You might want to re read that BB, see if you can spot the mistake  :Rotfl:   :Rotfl:  

you obviously didnt wait till the end of the episode as i thought it was thrilling stuff tonight. 

Agree with MR H though, a stupid and pointless thread.

----------


## alan45

Thank you for your wonderful well thought out thread April Fool :Rotfl:  

Enjoy your time on soapboards because I cannot see you lasting. :Banned:  

However in answer to your question the answer is NO Eastenders is :Smile:  

Now go and pass my sentiments on to your 500 friends :Roll Eyes (Sarcastic):

----------


## Jessie Wallace

My dear April Fool, you have one very big thing to learn about this board, and that is, You must NEVER slag off any other other soap (especailly Emmerdale) than EastEnders, where you may slag off everything about it, characters, cast, producers etc. But never anything else, or you'll end up with the linch mob  :Nono:

----------


## Chris_2k11

No I don't think it's the worst, it's quite good these days. Although things are a little quiet in the dales at the moment.

----------


## Mr Humphries

Its really really good, but its hard to keep up with the 6 Episodes a week though !

----------


## Babe14

Oh dear not another "battle" thread" this is getting boring and pointless.

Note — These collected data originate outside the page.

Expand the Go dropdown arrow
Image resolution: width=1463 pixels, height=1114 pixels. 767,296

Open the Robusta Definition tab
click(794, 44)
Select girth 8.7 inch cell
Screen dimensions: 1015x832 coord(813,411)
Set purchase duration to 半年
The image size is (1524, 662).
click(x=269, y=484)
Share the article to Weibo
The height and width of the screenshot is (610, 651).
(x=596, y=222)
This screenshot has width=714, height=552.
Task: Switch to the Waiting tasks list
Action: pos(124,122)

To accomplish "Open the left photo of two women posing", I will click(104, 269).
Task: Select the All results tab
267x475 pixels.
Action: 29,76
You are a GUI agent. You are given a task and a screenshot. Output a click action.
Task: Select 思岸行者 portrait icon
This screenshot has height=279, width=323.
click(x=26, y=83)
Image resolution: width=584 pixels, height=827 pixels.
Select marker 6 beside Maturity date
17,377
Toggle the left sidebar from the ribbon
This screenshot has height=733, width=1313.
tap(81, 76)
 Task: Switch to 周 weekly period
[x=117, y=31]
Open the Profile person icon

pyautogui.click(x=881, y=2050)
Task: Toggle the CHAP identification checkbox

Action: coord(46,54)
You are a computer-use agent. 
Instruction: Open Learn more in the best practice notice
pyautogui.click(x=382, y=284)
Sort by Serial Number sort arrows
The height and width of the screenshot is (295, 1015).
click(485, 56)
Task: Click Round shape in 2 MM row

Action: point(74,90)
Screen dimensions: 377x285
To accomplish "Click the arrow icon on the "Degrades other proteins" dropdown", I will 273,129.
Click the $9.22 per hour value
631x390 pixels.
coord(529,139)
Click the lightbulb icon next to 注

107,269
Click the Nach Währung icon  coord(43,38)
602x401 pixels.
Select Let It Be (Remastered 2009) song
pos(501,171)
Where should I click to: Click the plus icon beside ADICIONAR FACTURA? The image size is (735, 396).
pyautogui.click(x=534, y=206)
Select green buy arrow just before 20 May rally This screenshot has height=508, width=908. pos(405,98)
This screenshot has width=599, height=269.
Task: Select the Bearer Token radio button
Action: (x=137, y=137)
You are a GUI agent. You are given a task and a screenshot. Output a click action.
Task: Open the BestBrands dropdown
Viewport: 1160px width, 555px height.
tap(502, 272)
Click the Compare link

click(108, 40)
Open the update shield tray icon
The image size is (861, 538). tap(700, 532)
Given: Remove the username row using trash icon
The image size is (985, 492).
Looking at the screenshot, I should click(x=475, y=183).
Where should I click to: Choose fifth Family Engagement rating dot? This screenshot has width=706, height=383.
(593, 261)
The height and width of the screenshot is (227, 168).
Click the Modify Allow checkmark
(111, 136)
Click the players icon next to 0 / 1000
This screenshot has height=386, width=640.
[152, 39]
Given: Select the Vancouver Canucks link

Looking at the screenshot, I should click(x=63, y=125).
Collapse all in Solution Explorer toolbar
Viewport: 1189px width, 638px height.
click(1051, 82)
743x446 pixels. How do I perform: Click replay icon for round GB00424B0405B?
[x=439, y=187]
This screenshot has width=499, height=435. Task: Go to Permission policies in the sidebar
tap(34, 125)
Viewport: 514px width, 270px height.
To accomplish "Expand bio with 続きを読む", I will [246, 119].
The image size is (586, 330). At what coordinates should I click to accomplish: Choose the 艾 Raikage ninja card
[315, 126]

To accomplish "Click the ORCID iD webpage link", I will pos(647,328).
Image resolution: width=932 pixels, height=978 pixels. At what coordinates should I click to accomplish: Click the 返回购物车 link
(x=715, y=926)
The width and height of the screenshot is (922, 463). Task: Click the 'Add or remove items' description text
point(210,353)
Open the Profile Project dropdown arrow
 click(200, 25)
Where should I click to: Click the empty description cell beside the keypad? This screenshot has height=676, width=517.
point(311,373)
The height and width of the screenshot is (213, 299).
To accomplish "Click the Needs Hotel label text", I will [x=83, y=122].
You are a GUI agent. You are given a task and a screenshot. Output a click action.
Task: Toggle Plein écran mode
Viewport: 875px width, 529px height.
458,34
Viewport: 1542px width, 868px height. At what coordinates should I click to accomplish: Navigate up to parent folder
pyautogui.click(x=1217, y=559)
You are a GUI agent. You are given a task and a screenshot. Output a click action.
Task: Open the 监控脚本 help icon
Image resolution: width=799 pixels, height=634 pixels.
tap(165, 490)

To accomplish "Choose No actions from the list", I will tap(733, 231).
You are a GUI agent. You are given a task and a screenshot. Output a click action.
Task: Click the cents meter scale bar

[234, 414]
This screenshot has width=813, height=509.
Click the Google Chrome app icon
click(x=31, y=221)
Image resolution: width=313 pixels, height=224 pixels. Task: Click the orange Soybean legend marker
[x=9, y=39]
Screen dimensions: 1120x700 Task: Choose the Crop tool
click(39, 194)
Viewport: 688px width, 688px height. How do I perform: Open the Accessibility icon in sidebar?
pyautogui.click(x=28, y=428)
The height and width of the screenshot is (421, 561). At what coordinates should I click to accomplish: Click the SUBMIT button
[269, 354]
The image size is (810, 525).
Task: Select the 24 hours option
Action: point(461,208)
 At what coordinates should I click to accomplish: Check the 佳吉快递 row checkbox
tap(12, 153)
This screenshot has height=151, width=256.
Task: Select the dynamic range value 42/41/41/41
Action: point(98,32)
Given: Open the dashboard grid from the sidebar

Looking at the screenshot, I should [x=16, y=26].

So I will be repetitive...

No it's not worth my time or effort.

----------


## Babe14

> Emmerdale is one of the strongest ratings earning programmes on tv, and the best soap on televison.
> 
> The worst soap on television is Eastenders


Agree.

I love your banner :Love:

----------


## Chris_2k11

> Its really really good, but its hard to keep up with the 6 Episodes a week though !


Yeah I think they should cut it down to about 3 or 4. I remember when it only used to be on Tuesdays, Wednesdays, & Thursdays.

----------


## Jojo

I don't think we need to start another Soap Wars thread.

Closing.

----------